Output the lines below as a numbered list, omitting blank lines and leaving out the pictures.

─── Data for processing ───

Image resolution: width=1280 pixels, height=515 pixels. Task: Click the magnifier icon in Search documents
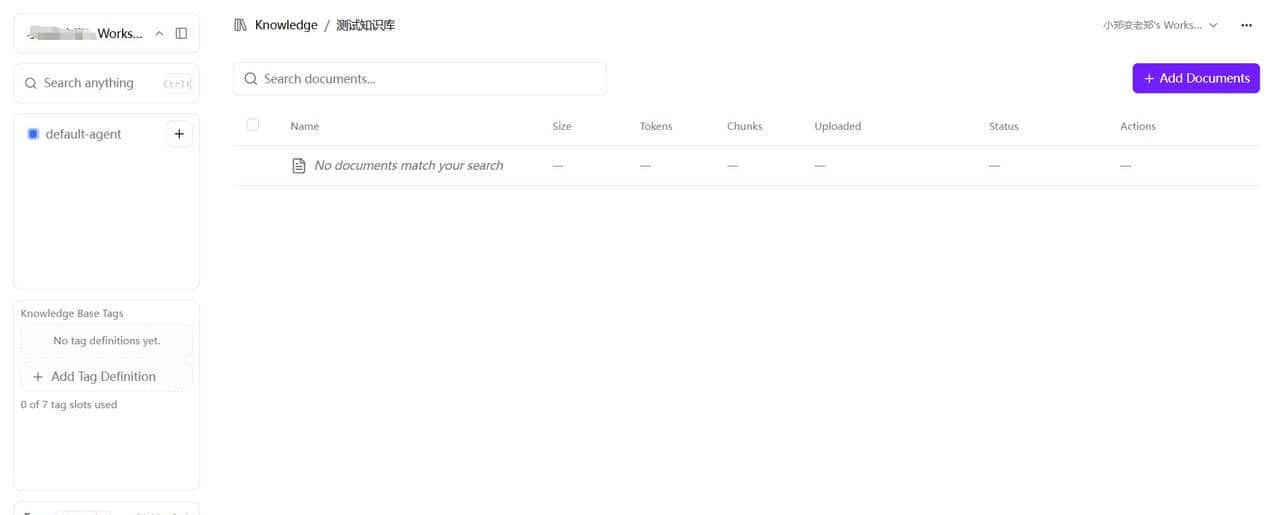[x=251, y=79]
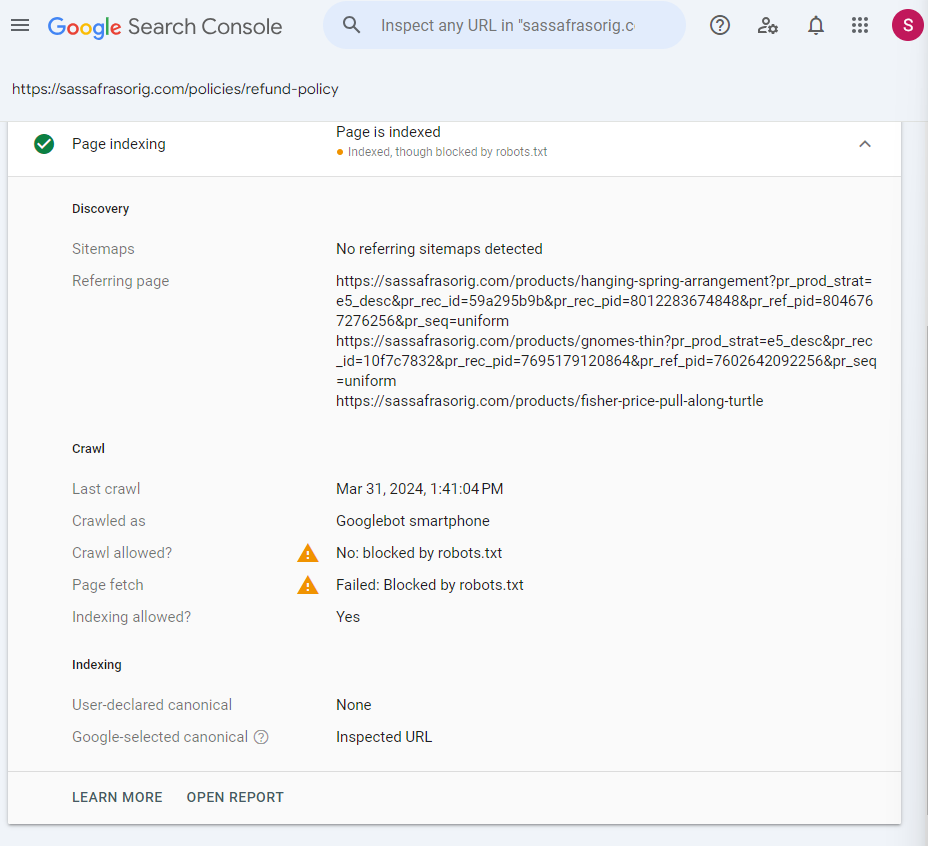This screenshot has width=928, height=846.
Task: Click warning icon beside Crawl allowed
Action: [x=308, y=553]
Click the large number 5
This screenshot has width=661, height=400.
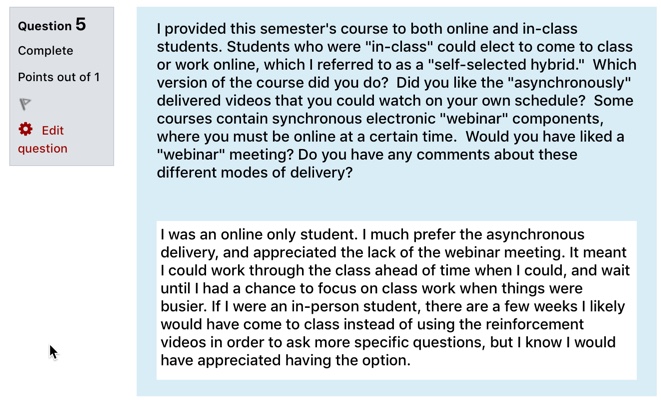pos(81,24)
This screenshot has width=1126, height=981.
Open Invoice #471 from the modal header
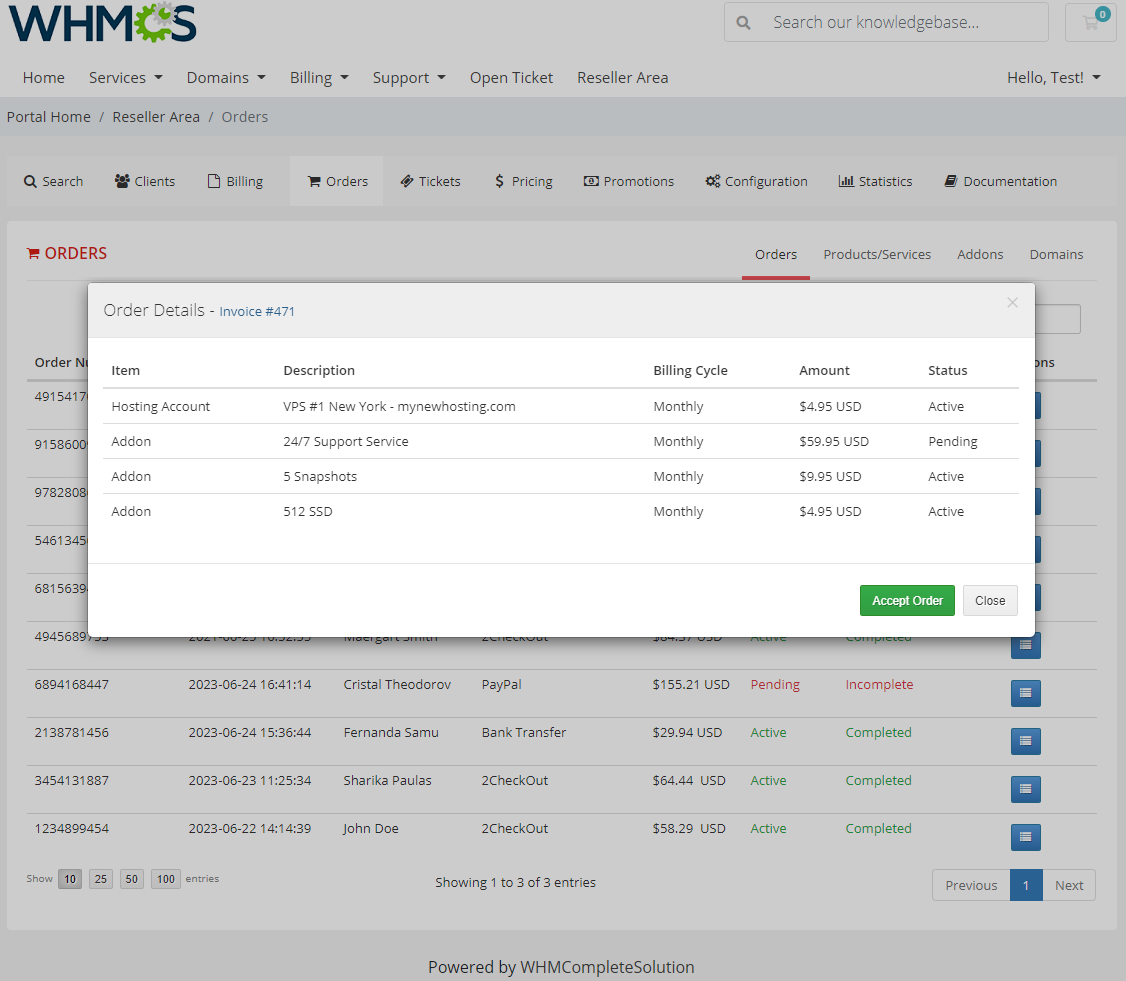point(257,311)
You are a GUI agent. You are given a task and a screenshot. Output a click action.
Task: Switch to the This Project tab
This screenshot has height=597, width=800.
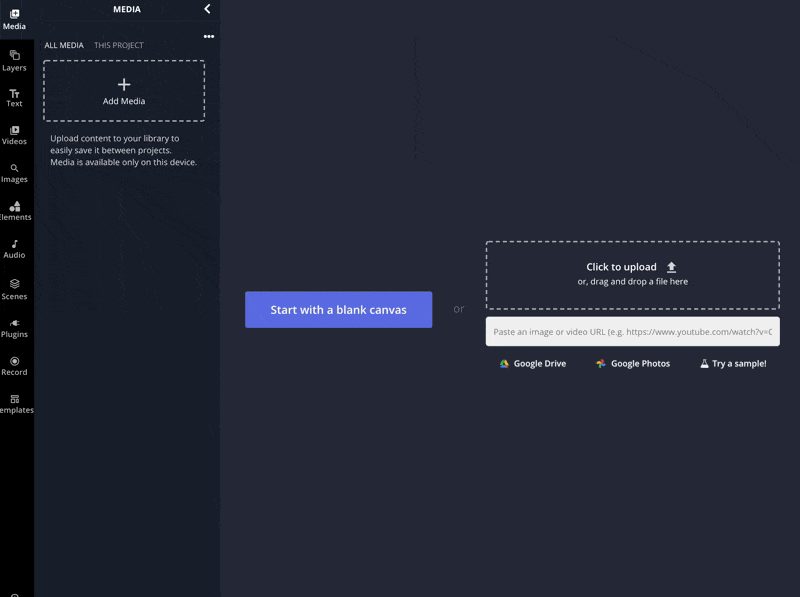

───

Reply to the exercise:
1. Image resolution: width=1280 pixels, height=515 pixels. Task: Click the magnifier icon in Search documents
2. [x=251, y=79]
3. This screenshot has width=928, height=846.
4. Task: Click warning icon beside Crawl allowed
5. Action: [x=308, y=553]
6. Click the large number 5
7. This screenshot has width=661, height=400.
8. pos(81,24)
9. This screenshot has width=1126, height=981.
10. Open Invoice #471 from the modal header
11. point(257,311)
12. You are a GUI agent. You are given a task and a screenshot. Output a click action.
13. Task: Switch to the This Project tab
14. This screenshot has height=597, width=800.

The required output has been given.